- Owen Nares, Jacqueline Logan and Jack Raine in a scene from the film.
- Directed by: Norman Walker
- Written by: Ian Hay (play) Stephen King-Hall (play) Frank Launder Norman Walker
- Produced by: John Maxwell
- Starring: Owen Nares Jacqueline Logan Jack Raine Dodo Watts
- Cinematography: Jack E. Cox Claude Friese-Greene
- Edited by: Emile de Ruelle Sam Simmonds
- Production company: British International Pictures
- Distributed by: Wardour Films
- Release date: 24 October 1930;
- Running time: 72 minutes
- Country: United Kingdom
- Language: English

= The Middle Watch (1930 film) =

1930 film

The Middle Watch is a 1930 British comedy film directed by Norman Walker and starring Owen Nares, Jacqueline Logan, Jack Raine and Dodo Watts. It was based on a play of the same name by Ian Hay. (The play is mentioned by David Niven in his memoir, along with Ann Todd who had a minor role in it). The film's sets were designed by John Mead.

The film was made by British International Pictures at its Elstree Studios.
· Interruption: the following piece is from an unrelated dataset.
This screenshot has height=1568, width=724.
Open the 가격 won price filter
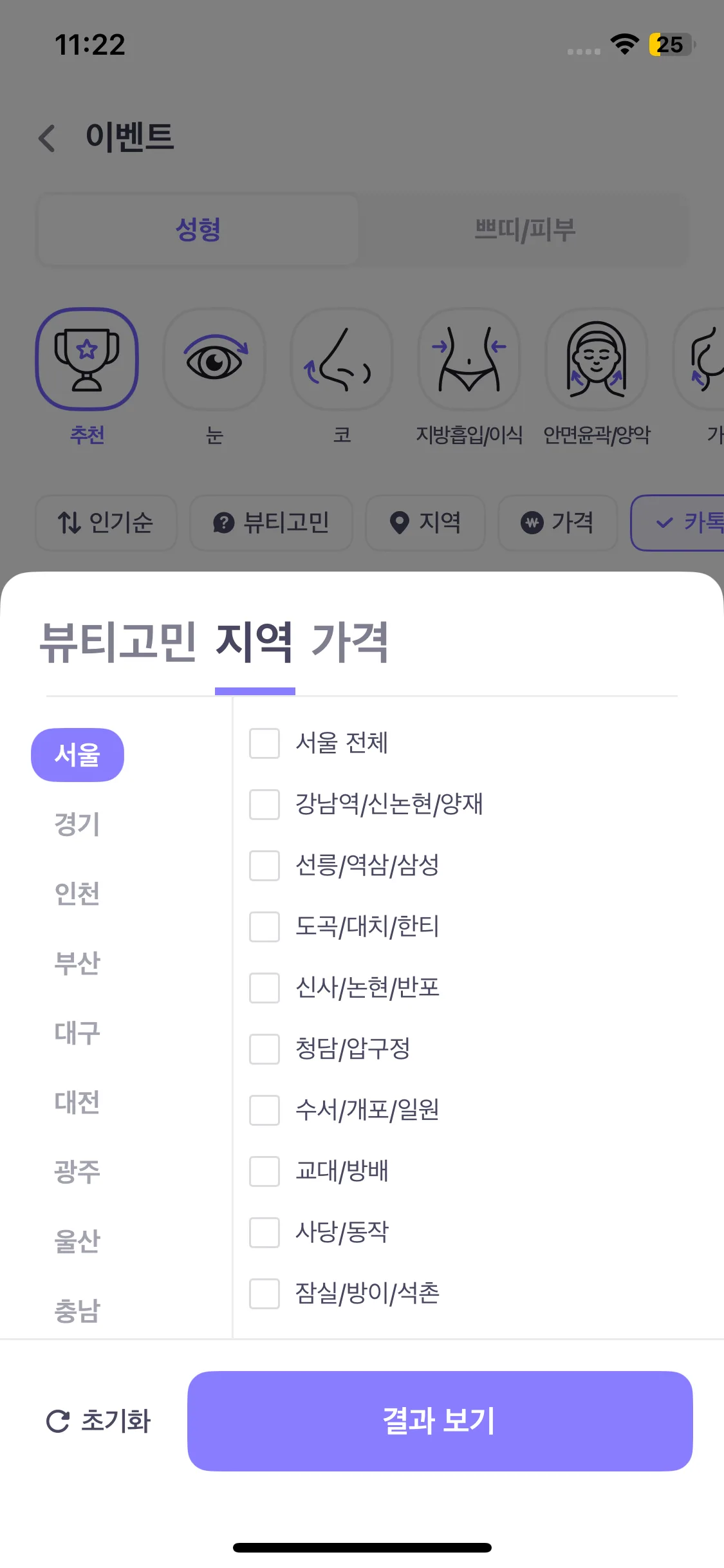tap(557, 523)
It was later remade in 1940 by the same company.

==Cast==
- Owen Nares as Captain Maitland
- Jacqueline Logan as Mary Carlton
- Jack Raine as Commander Baddeley
- Dodo Watts as Fay Eaton
- Frederick Volpe as Admiral Sir Herbert Hewitt
- Henry Wenman as Marine Ogg
- Reginald Purdell as Corporal Duckett
- Margaret Halstan as Lady Agatha Hewitt
- Phyllis Loring as Nancy Hewitt
- Hamilton Keene as Captain Randall
- Muriel Aked as Charlotte Hopkinson
- George Carr as Ah Fong
- Syd Crossley as Sentry

==Reception==
The film was voted the best British movie of 1931.